Data for processing »
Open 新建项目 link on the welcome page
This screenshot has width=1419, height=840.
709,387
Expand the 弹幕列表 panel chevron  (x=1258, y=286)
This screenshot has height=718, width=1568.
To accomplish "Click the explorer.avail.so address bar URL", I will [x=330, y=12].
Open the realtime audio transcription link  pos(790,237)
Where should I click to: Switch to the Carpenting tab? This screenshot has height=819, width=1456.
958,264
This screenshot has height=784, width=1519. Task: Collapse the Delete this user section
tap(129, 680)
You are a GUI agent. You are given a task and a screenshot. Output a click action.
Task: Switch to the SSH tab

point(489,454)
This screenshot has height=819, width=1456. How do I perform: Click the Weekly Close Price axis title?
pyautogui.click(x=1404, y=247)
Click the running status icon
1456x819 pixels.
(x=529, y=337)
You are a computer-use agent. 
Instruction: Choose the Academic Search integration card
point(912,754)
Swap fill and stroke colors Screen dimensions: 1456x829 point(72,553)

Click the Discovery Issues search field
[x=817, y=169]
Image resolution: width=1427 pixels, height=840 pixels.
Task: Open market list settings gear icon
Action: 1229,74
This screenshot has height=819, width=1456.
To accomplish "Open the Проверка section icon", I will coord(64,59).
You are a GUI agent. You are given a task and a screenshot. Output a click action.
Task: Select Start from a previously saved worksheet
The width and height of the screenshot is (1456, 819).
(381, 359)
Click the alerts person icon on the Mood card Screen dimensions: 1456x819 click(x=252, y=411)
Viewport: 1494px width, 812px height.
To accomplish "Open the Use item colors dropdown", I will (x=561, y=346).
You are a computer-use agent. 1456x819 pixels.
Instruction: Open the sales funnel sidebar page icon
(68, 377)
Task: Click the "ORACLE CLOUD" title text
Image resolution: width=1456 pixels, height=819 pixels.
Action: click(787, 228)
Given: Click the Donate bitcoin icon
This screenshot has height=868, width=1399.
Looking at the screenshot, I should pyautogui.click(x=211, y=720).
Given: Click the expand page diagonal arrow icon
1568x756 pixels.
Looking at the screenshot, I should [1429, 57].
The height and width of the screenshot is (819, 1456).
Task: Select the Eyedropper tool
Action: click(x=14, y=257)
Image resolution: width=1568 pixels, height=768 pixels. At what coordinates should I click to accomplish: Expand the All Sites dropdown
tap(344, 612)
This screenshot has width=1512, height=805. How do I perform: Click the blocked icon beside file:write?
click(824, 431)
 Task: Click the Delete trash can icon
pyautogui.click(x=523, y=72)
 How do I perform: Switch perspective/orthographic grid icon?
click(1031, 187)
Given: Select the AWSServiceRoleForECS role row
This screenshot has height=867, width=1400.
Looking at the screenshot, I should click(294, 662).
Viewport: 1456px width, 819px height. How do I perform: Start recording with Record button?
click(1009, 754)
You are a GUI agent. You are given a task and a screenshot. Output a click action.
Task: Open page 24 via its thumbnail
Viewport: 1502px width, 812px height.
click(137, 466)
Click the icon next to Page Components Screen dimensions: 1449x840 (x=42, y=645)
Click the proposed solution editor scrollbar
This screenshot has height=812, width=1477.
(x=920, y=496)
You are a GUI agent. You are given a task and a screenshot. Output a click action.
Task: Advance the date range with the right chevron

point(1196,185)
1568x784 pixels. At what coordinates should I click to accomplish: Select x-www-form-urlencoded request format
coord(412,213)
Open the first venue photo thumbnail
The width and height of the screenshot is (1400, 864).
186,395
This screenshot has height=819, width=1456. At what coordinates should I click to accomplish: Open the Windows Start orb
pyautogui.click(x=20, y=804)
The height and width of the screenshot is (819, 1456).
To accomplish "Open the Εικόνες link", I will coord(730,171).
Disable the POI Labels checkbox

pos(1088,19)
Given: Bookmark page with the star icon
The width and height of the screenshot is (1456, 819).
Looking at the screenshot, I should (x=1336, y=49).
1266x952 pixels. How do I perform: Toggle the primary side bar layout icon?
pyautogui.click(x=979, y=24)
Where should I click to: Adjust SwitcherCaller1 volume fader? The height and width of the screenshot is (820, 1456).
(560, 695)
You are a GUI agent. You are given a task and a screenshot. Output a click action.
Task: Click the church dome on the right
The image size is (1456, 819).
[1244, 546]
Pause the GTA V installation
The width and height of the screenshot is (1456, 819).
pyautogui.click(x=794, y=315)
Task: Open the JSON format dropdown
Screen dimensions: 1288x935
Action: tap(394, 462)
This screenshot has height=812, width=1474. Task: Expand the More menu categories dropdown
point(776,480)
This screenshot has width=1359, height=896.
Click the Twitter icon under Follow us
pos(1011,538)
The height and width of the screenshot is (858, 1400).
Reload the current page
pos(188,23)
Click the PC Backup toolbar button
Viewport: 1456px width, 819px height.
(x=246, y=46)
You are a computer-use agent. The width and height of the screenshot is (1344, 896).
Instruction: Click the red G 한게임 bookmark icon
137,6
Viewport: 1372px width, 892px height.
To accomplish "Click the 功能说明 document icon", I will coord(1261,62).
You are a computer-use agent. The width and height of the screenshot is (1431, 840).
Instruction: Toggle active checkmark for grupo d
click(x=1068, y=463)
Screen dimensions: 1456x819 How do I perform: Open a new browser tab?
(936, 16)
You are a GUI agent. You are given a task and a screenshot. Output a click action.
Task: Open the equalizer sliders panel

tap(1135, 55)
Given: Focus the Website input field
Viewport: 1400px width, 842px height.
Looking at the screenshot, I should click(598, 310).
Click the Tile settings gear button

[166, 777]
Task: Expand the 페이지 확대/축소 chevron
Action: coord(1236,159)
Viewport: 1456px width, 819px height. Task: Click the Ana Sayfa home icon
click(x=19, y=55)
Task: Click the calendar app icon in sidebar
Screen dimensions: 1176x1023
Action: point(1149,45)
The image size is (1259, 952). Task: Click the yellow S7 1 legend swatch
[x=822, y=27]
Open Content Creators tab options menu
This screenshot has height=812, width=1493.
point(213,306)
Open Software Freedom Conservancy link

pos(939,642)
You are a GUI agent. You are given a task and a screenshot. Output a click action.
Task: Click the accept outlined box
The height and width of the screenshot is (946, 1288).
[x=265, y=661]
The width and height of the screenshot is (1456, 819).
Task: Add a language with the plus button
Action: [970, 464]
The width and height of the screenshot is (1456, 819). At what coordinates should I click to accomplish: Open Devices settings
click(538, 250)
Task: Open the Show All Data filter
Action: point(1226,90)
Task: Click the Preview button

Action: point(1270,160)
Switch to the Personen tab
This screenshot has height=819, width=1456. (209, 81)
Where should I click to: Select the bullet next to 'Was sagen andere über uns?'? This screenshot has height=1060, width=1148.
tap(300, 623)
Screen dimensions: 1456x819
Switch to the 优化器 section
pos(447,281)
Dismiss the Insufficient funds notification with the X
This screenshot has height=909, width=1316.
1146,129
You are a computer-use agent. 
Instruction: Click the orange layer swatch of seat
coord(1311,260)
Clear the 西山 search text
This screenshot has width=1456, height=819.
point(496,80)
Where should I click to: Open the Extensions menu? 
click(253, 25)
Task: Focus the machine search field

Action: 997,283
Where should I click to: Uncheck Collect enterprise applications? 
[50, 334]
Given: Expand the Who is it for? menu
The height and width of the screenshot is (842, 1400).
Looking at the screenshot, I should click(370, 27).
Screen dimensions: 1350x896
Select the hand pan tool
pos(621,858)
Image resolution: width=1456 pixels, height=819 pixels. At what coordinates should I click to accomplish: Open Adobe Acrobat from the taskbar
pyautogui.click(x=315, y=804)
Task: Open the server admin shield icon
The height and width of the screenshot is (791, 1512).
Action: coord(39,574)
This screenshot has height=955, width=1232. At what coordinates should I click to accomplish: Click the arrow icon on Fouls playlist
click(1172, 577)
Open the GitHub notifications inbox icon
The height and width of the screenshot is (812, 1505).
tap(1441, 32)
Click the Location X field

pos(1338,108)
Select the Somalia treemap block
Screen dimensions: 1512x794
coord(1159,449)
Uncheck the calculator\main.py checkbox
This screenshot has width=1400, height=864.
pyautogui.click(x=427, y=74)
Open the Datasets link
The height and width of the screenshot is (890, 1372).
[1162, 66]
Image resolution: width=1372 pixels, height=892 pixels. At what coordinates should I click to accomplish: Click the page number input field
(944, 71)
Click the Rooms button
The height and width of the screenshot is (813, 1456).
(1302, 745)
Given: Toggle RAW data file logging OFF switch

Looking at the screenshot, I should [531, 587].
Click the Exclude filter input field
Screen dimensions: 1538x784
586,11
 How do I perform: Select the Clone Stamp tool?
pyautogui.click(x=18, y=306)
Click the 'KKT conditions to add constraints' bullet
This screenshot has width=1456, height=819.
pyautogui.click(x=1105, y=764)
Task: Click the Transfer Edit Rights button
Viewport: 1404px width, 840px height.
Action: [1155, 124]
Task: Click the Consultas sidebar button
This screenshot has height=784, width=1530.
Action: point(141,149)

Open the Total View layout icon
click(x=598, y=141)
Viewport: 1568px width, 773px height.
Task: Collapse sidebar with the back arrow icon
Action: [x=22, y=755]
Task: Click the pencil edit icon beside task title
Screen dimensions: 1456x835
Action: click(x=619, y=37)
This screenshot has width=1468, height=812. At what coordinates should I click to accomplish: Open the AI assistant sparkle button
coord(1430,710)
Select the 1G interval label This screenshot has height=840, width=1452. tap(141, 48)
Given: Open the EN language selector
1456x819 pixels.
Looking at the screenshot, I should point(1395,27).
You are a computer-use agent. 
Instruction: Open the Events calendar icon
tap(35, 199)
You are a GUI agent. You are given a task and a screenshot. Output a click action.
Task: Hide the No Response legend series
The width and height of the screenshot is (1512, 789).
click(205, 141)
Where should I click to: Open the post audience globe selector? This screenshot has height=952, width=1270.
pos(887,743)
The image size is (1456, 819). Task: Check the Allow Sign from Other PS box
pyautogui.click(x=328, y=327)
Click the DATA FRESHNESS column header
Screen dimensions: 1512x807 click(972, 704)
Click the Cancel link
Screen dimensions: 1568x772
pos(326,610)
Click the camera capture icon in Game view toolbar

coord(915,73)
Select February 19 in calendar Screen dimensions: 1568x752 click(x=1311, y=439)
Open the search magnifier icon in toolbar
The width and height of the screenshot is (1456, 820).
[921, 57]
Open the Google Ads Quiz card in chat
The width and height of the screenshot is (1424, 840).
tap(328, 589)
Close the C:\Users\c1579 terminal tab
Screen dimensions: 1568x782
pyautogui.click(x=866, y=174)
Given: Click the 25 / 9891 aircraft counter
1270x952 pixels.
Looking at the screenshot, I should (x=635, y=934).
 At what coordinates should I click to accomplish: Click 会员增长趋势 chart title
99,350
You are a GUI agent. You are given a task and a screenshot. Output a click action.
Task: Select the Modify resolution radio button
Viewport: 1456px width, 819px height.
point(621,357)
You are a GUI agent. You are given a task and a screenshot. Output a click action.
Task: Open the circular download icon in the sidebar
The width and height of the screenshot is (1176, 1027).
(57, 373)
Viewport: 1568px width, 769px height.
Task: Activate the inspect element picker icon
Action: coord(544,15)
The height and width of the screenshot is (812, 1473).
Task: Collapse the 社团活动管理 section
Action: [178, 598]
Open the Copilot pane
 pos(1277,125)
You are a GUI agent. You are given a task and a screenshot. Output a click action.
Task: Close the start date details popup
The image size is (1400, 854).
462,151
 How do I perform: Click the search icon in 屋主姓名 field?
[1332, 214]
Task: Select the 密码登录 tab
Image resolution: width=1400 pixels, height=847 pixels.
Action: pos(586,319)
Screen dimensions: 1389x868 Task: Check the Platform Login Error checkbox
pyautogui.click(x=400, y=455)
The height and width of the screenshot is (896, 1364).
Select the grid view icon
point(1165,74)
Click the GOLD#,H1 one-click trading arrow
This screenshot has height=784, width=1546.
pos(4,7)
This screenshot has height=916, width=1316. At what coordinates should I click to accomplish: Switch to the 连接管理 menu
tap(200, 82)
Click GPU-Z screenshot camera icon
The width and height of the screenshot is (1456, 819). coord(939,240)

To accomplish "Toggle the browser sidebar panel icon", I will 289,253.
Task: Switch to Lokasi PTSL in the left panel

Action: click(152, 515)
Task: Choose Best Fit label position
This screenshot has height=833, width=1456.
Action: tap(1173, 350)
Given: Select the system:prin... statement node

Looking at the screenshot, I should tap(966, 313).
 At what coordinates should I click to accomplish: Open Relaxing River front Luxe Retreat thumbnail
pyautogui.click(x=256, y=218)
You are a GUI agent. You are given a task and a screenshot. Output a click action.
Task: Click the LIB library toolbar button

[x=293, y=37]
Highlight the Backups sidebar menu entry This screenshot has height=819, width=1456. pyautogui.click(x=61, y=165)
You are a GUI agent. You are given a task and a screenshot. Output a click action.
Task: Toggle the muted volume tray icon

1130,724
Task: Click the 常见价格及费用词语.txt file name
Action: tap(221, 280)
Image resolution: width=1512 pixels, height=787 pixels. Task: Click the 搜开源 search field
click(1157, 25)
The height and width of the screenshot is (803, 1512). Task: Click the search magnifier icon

Exercise requirements » Wherever the string "colors" appears in the data above, copy the line it sits in.

Exercise response »
Swap fill and stroke colors Screen dimensions: 1456x829 point(72,553)
To accomplish "Open the Use item colors dropdown", I will (x=561, y=346).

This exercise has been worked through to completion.